Skip to main content

Module quantize

Module quantize 

Source
Expand description

Quantization types and parameters for converting models to lower-bit precisions.

§Quick start

use llama_cpp_4::quantize::{LlamaFtype, QuantizeParams};

let params = QuantizeParams::new(LlamaFtype::MostlyQ4KM)
    .with_nthread(8)
    .with_quantize_output_tensor(true);

llama_cpp_4::model_quantize("model-f16.gguf", "model-q4km.gguf", &params).unwrap();

§TurboQuant – attention rotation (PR #21038)

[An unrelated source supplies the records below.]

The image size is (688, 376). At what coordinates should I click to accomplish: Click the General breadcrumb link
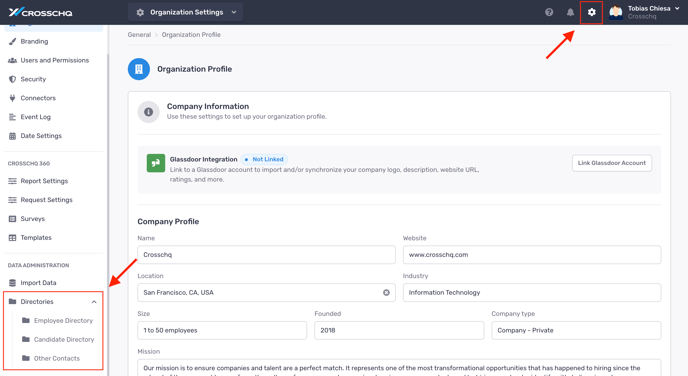point(139,35)
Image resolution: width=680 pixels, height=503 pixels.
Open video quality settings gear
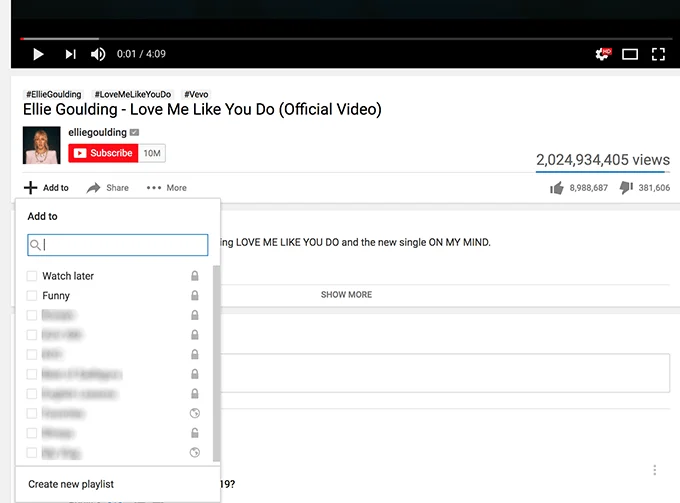(x=602, y=54)
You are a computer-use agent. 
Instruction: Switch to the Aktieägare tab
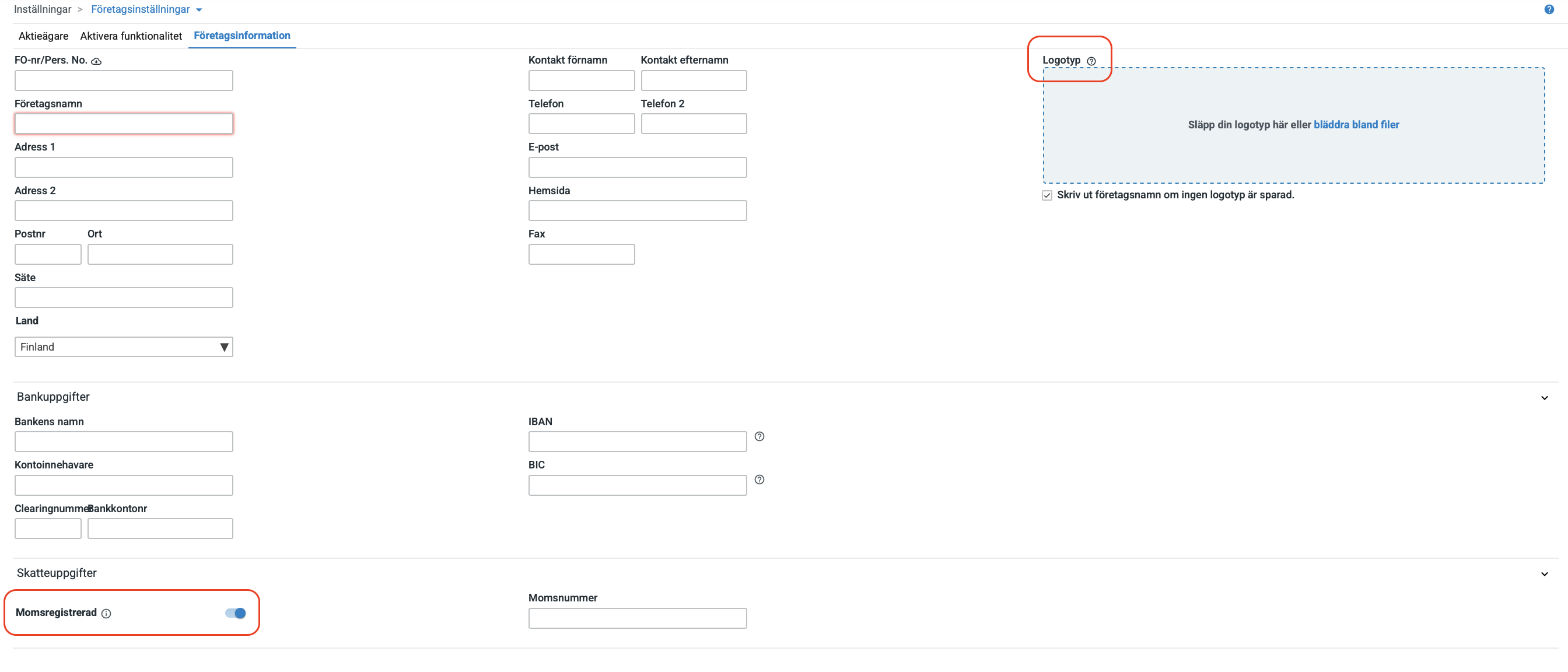click(43, 36)
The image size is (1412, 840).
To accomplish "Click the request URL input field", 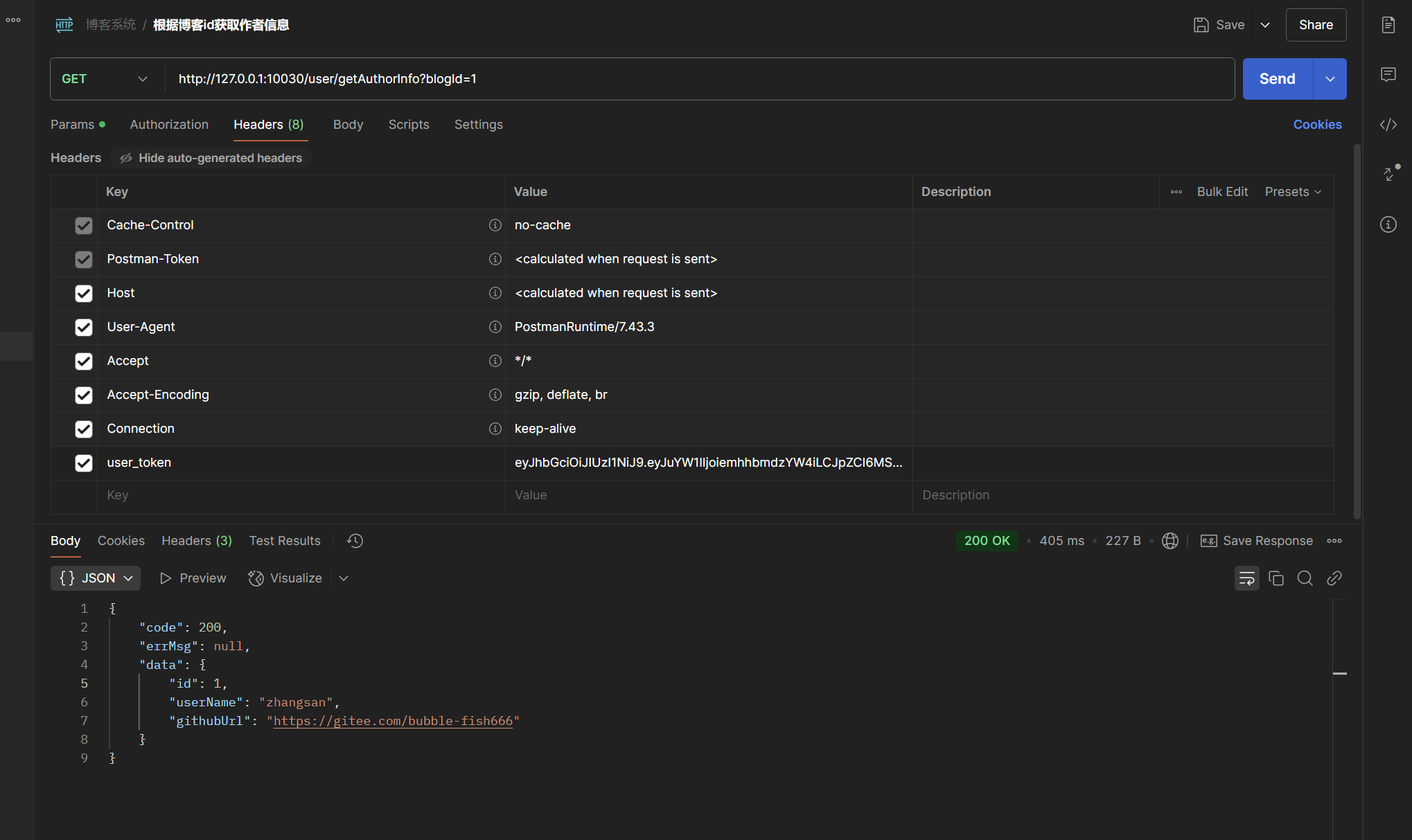I will pyautogui.click(x=693, y=79).
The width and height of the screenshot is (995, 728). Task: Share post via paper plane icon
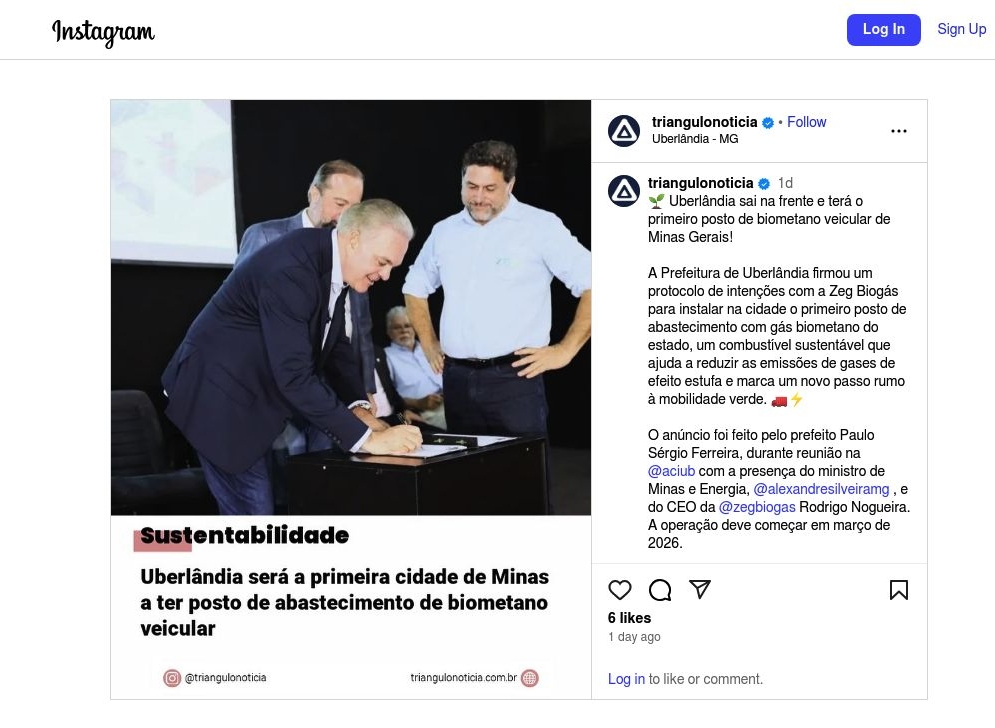699,589
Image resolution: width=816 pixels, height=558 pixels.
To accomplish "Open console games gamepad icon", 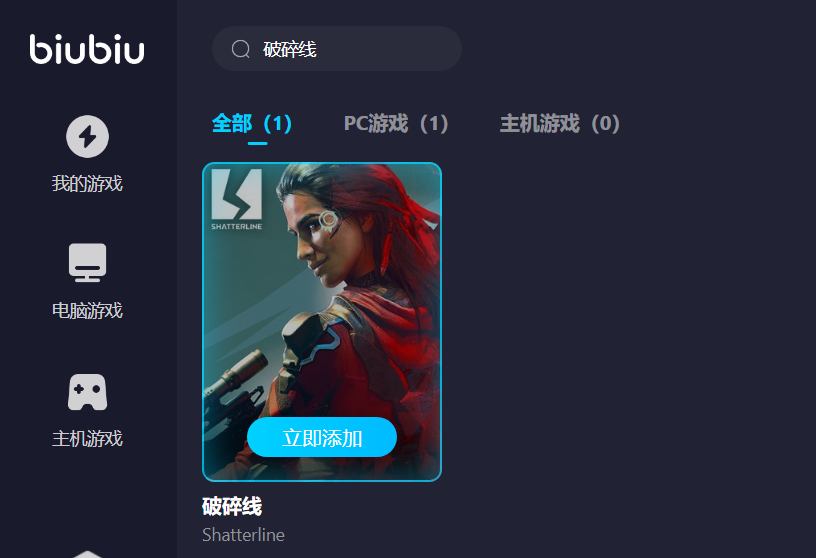I will [87, 392].
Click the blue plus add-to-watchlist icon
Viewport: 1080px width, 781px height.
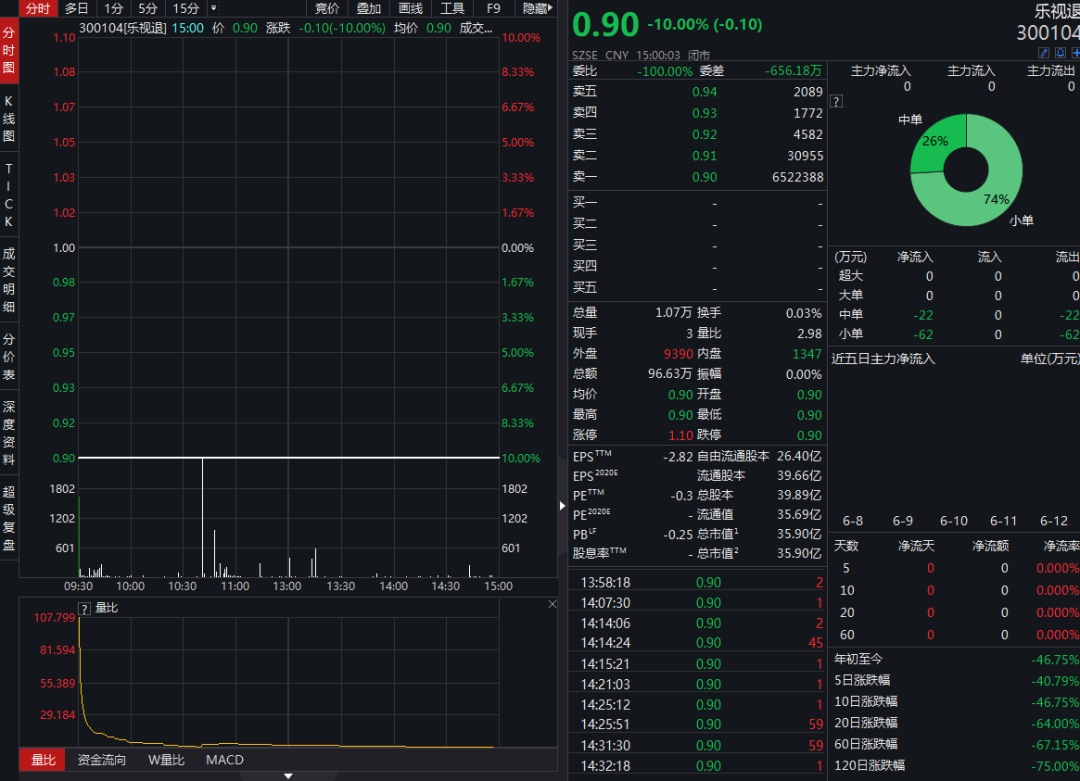[1075, 52]
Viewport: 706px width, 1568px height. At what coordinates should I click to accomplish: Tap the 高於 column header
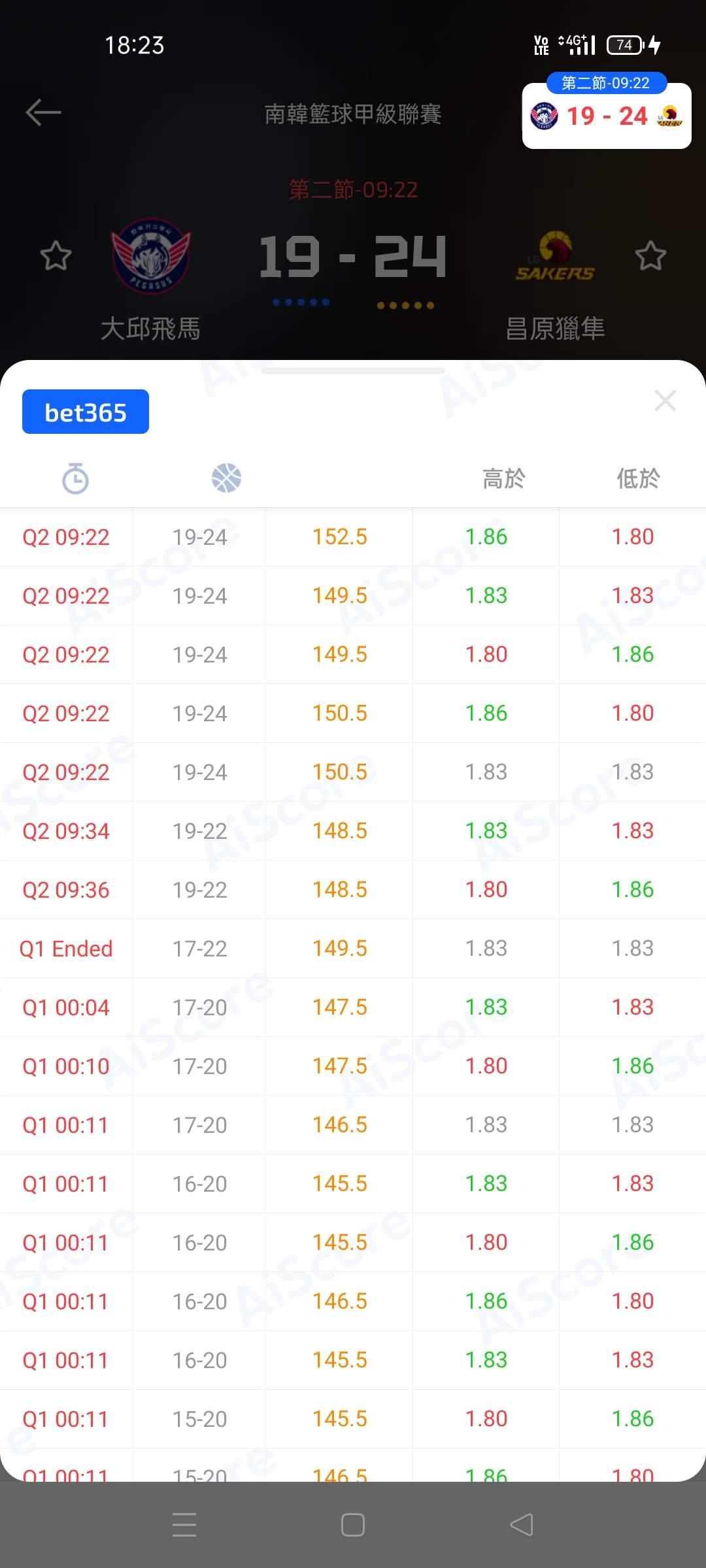tap(503, 478)
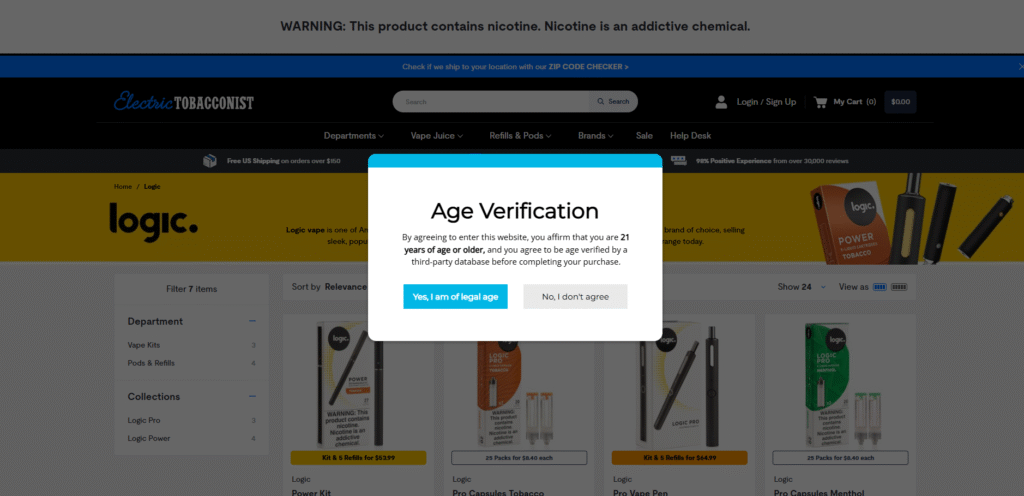Click the Electric Tobacconist logo
The width and height of the screenshot is (1024, 496).
coord(184,102)
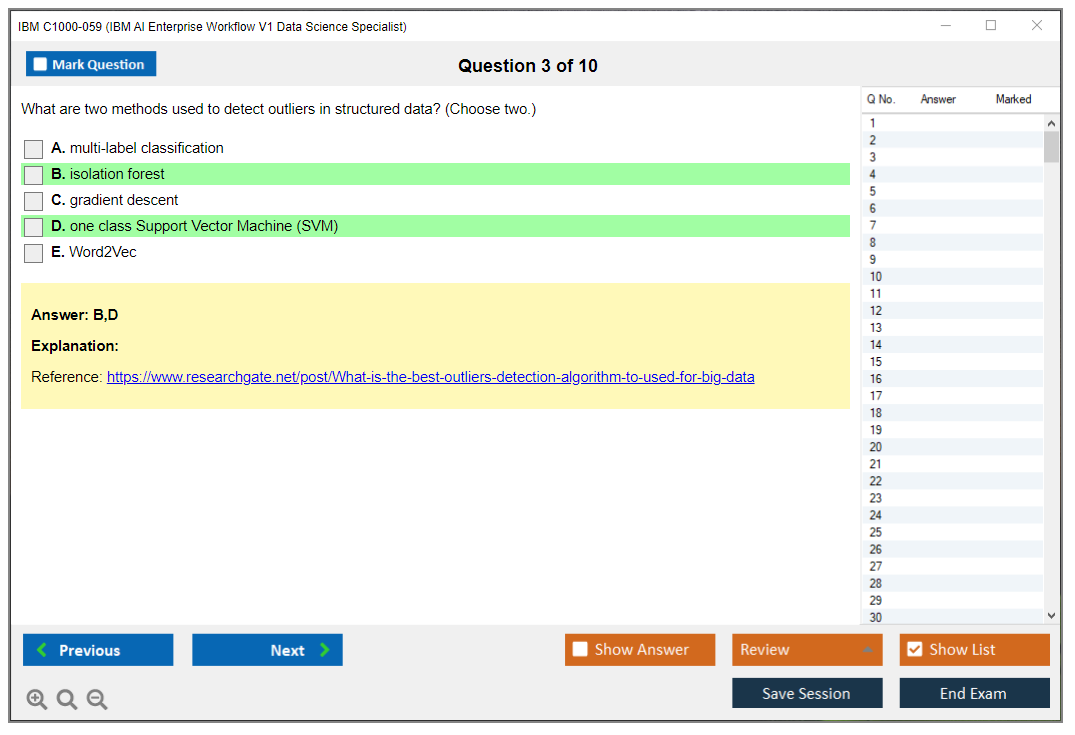Tick option C gradient descent
1075x735 pixels.
(x=34, y=201)
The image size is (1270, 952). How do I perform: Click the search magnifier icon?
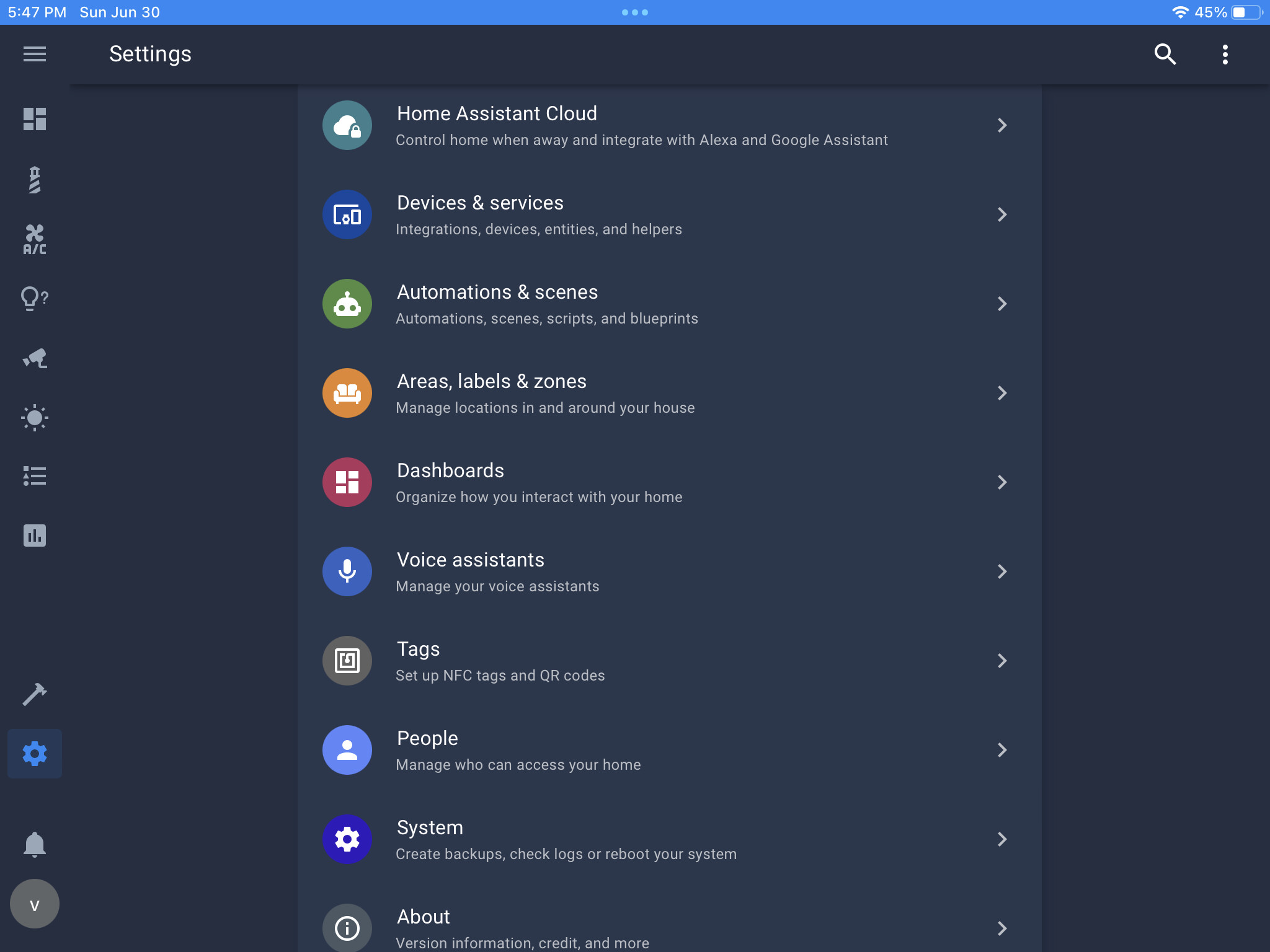click(1165, 54)
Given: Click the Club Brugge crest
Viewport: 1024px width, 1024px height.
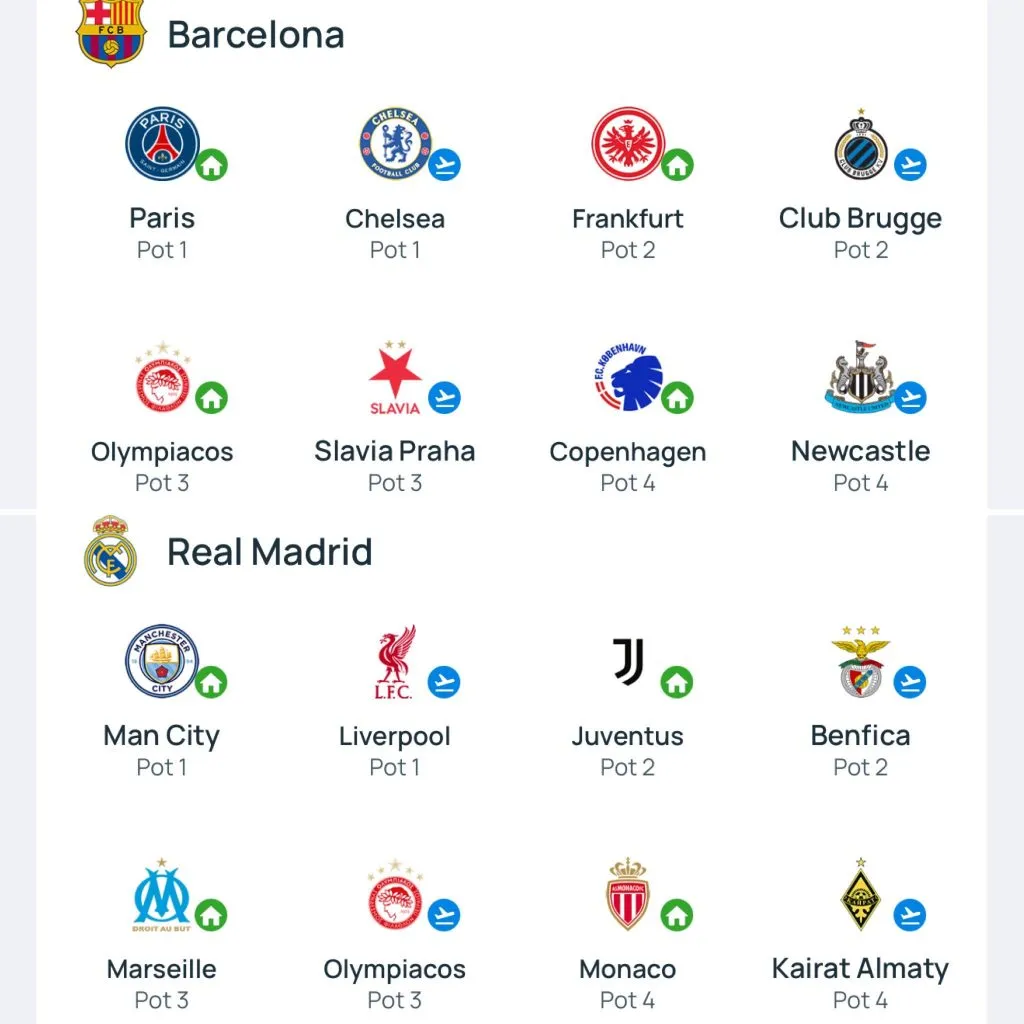Looking at the screenshot, I should click(860, 146).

llama.cpp applies a Hadamard rotation to Q/K/V tensors before writing them into the KV cache. This significantly improves KV-cache quantization quality at near-zero cost, and is enabled by default for every model whose head dimension is a power of two. You can opt out per-context with LlamaContextParams::with_attn_rot_disabled or globally with set_attn_rot_disabled.

Structs§

Imatrix
A collection of importance matrix entries (one per quantized tensor).
ImatrixEntry
A single per-tensor importance matrix entry, as loaded from a .imatrix file.
KvOverride
A single GGUF metadata key-value override.
QuantizeParams
Parameters for quantizing a model.
TensorTypeOverride
Override the quantization type of every tensor whose name matches a glob pattern.

Enums§

GgmlType
GGML tensor storage type (maps to ggml_type).
KvOverrideValue
A value in a GGUF key-value metadata override.
LlamaFtype
The quantization type used for the bulk of a model file (maps to llama_ftype).

Functions§

attn_rot_disabled
Returns true if TurboQuant attention rotation is currently disabled.
set_attn_rot_disabled
Control the TurboQuant attention-rotation feature globally.